» **WHAT IS BEING ASKED**: Copy every line of the data from the line containing "Task: Click the Thigh column header" through the end of the data, inclusive, scaling the click coordinates in the answers by 0.7 and rounding each to a whole number, with halves rounding up. Leave all other numbers as they are, and omit the pictures.
— Start of PROVIDED RECORDS —
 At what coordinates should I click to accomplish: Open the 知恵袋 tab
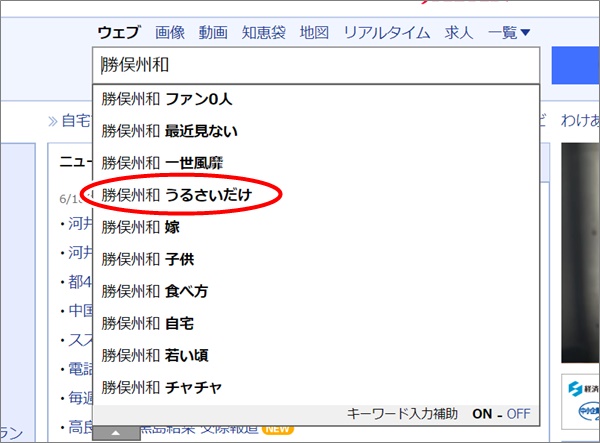tap(264, 32)
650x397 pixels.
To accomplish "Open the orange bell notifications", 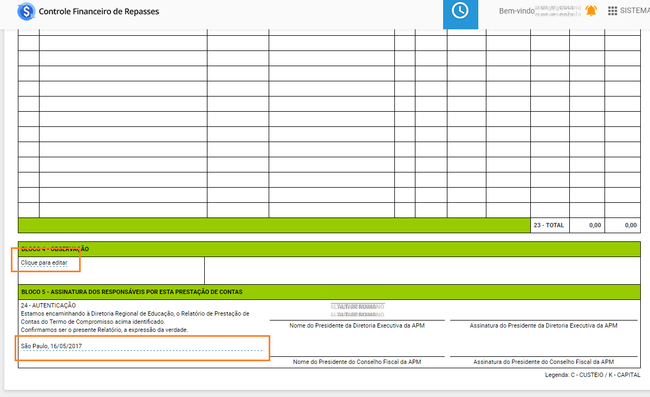I will (x=591, y=11).
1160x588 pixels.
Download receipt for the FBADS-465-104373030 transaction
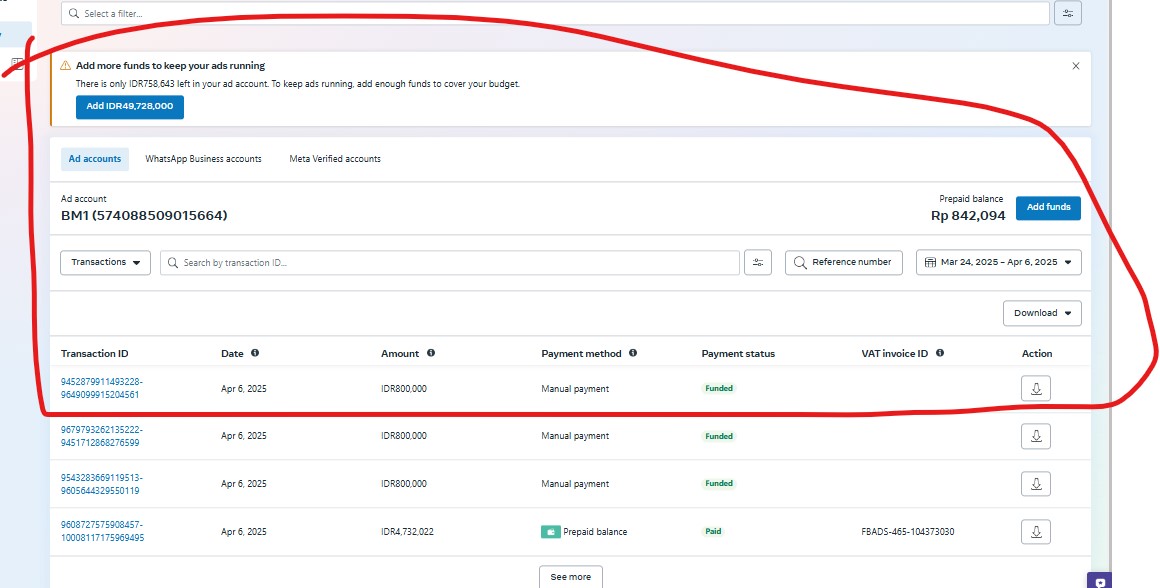tap(1036, 532)
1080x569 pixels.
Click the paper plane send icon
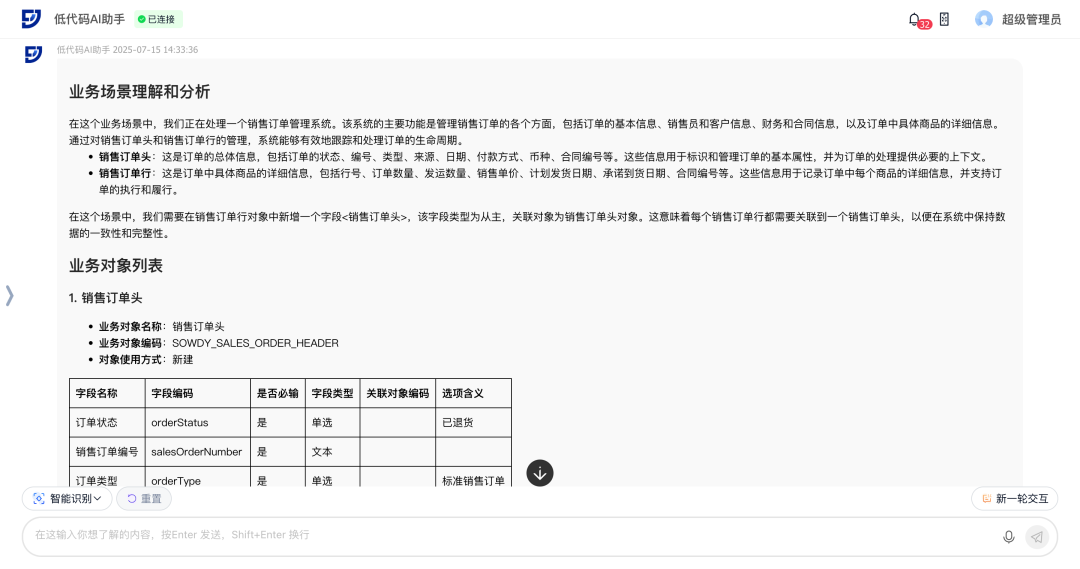1037,537
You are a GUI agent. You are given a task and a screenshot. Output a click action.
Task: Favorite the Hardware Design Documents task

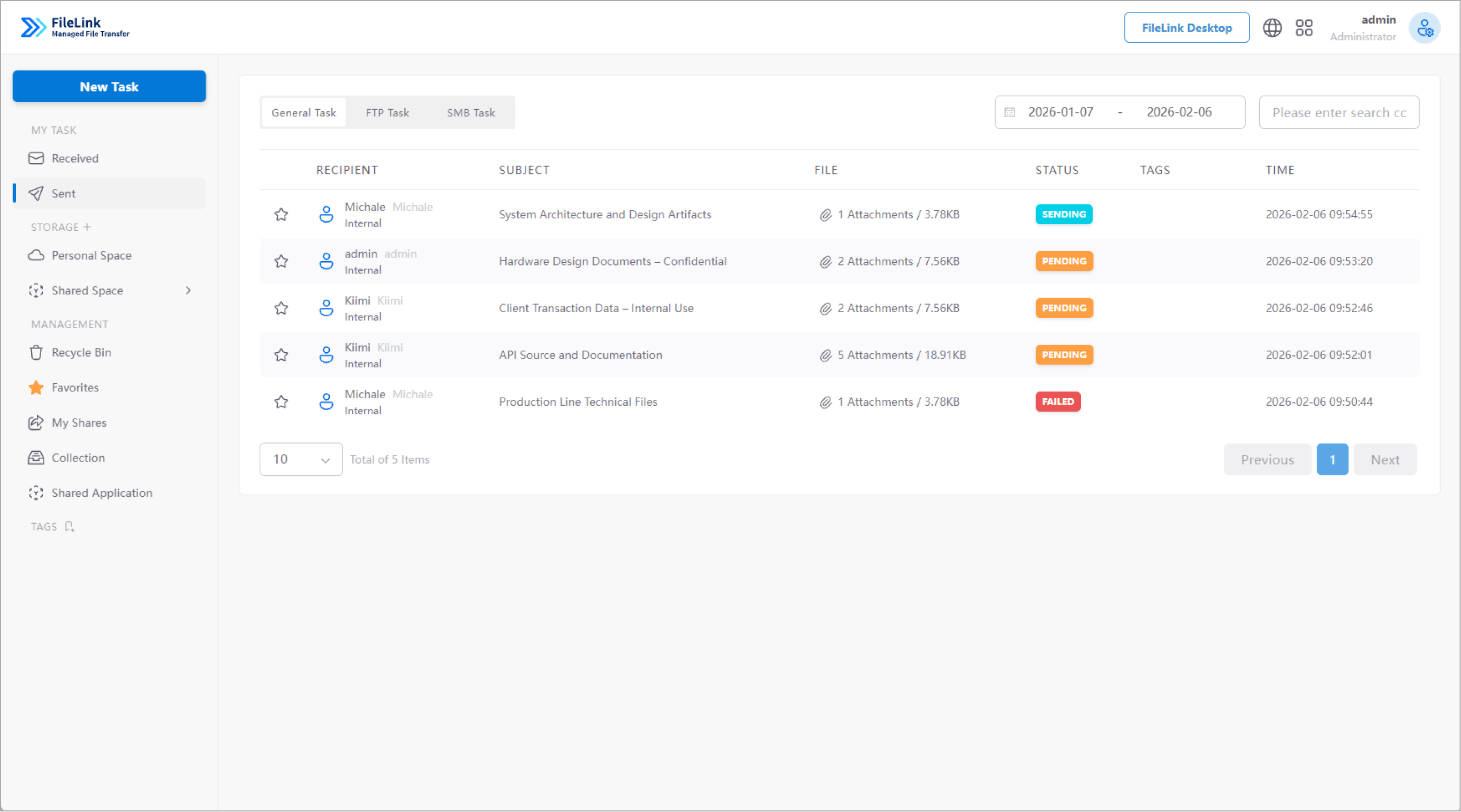coord(281,261)
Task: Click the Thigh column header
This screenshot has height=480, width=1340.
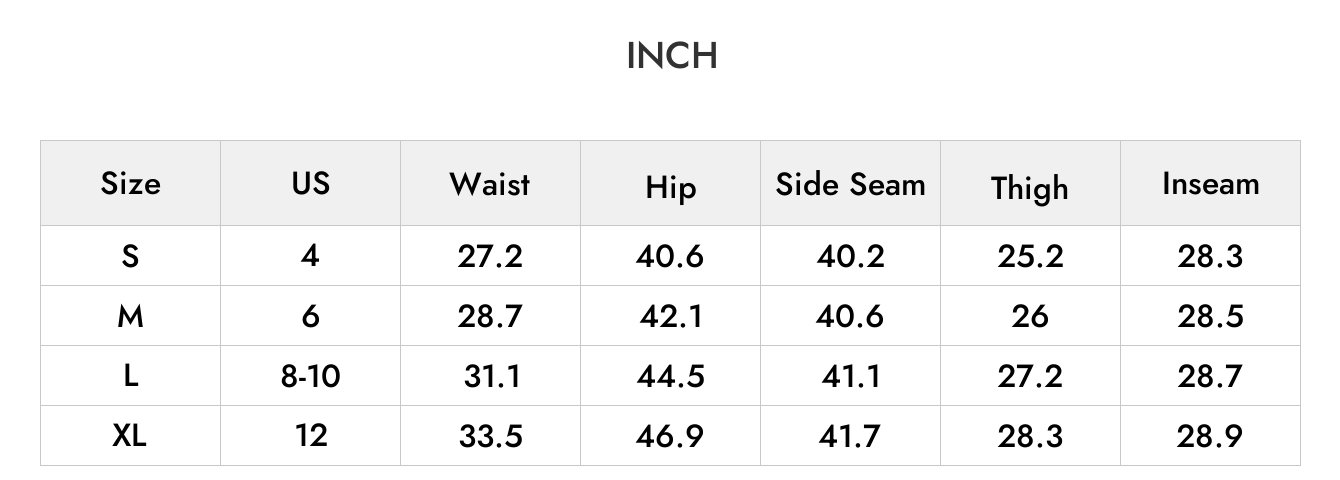Action: 1030,188
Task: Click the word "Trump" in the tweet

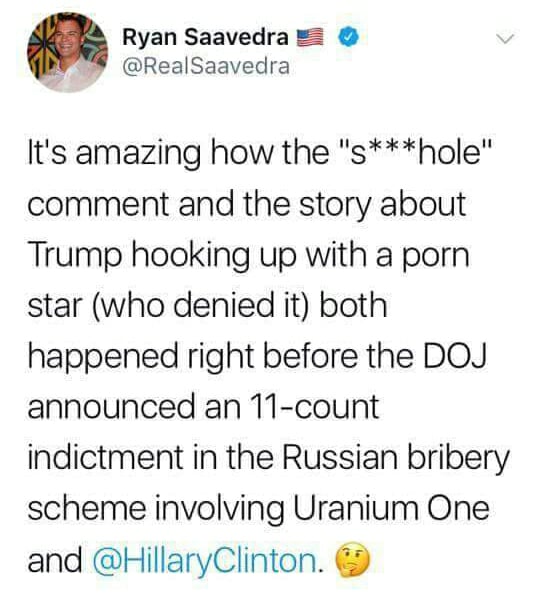Action: point(74,257)
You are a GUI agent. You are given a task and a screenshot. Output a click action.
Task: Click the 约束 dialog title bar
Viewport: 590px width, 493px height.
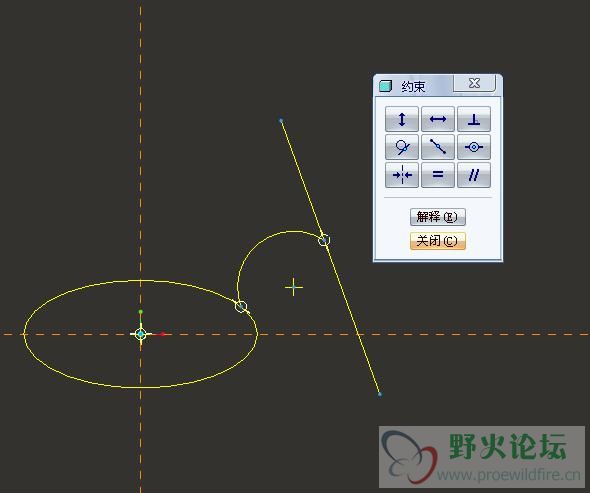point(414,86)
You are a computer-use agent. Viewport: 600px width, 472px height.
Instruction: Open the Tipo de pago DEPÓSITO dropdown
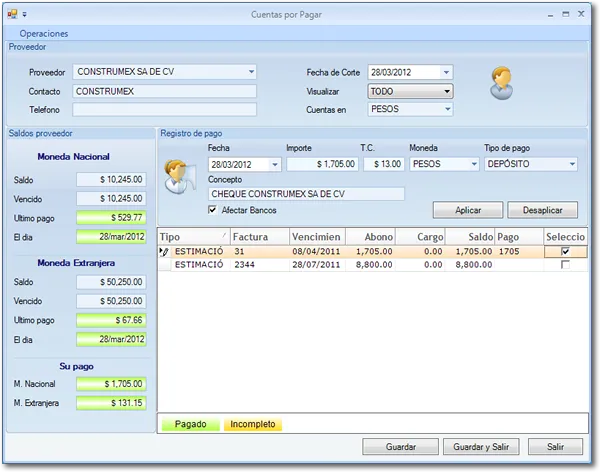coord(572,164)
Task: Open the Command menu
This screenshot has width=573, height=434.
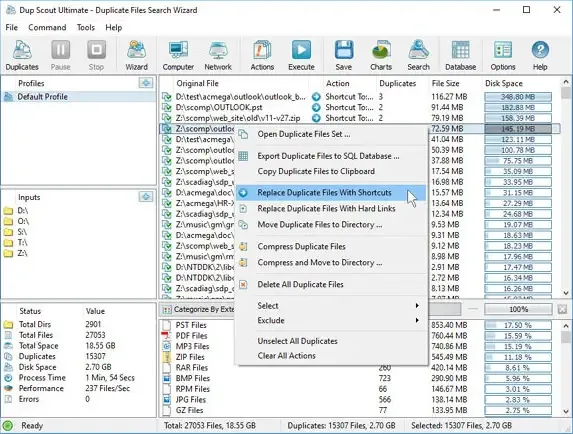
— End of PROVIDED RECORDS —
» **ANSWER IN FULL**:
Task: Click the Thigh column header
This screenshot has height=480, width=1340.
Action: 721,132
Task: Click the word "Trump" in the tweet

Action: point(52,180)
You are a GUI agent. You are given a task and a screenshot. Output a click action.
Task: Click the 约束 dialog title bar
Viewport: 590px width, 493px height.
point(290,60)
You are a computer-use agent. Viewport: 600px width, 472px height.
Instruction: Open the Tipo de pago DEPÓSITO dropdown
coord(400,115)
Task: Open the Command menu
This screenshot has width=573, height=434.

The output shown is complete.